None of these are dealbreakers. All of them require a human to actually look at the screen and go "no." That's the catch with the whole thing: Fable 5 will confidently build you a world where cars drive sideways and the boat is in a yard, and it genuinely cannot tell that's wrong until you tell it. Quality still rides on the human feedback loop.

The Ugly

Okay. The bill.

I'm on the Max 20 plan — $200/month. In 48 hours, the Fable 5 captain (running flat out overnight, working the queue, with the Commodore unblocking it at 5 AM like a sleep-deprived parent) burned through roughly half of my weekly allocation.

Do the math with me:

~50% of a week's tokens in ~2 days of hard work.
That's about 2 days of agent labor per week at this price.
For $200/month to feel sustainable, I'd want something closer to 7.

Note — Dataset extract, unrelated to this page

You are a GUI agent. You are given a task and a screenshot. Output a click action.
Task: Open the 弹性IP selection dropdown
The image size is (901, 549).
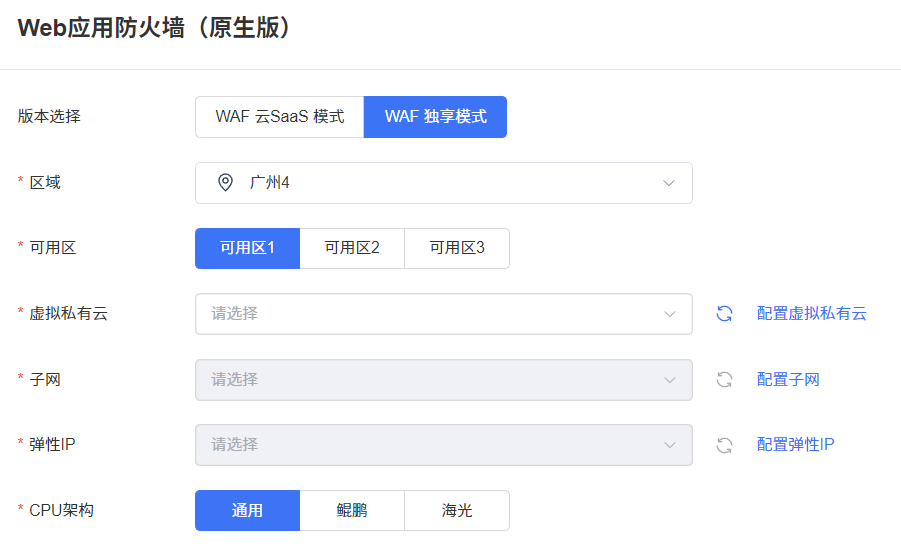click(x=444, y=445)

For a hobby side project about a sailing cat, that price point stings. I'm not running a studio. I'm running a tiny navy of robots for fun.

Could it pencil out for a real business? Probably. If an agent is doing genuine work, $1,000-ish a week is a rounding error next to a salary. But for solo developers and hobbyists, the price is the wall you hit first — well before you hit the model's limits.

(It is also, to be clear, a hungry setup. The overnight A/B build thrashed my disk from 75% to 94% over and over — the Playwright screenshot tool alone is a 5.3 GB Docker image — and at one point I over-parallelized and watched free RAM drop to 168 MB with a load average of 83 on 4 cores. No crash. But I felt that one in my soul.)

Takeaways

Fable 5 is a real upgrade over Opus for agentic work. When the job is "go do a lot of stuff autonomously and actually check your work," it shows up and grinds. Opus phoned in the playtest; Fable played the game.
The productivity is real and kind of startling. Assets, features, cutscenes, parallel branches — overnight, unattended.
Quality still needs a human in the loop. Somebody has to look at the sideways cars. That somebody is me, in my pajamas, at 7 AM.
The unsolved engineering problem is evaluation. The better a game can automatically judge itself — "is the boat in the water? are the cars on the road?" — the more of that 7 AM pajama review the agent can do on its own. That's the frontier.
Price is the limiter for solo devs. Not the intelligence. The invoice.

Would I do it again? I already am. There's a cat who needs to sail to space, and I am not going to be the one who builds the cloud platforming stage by hand.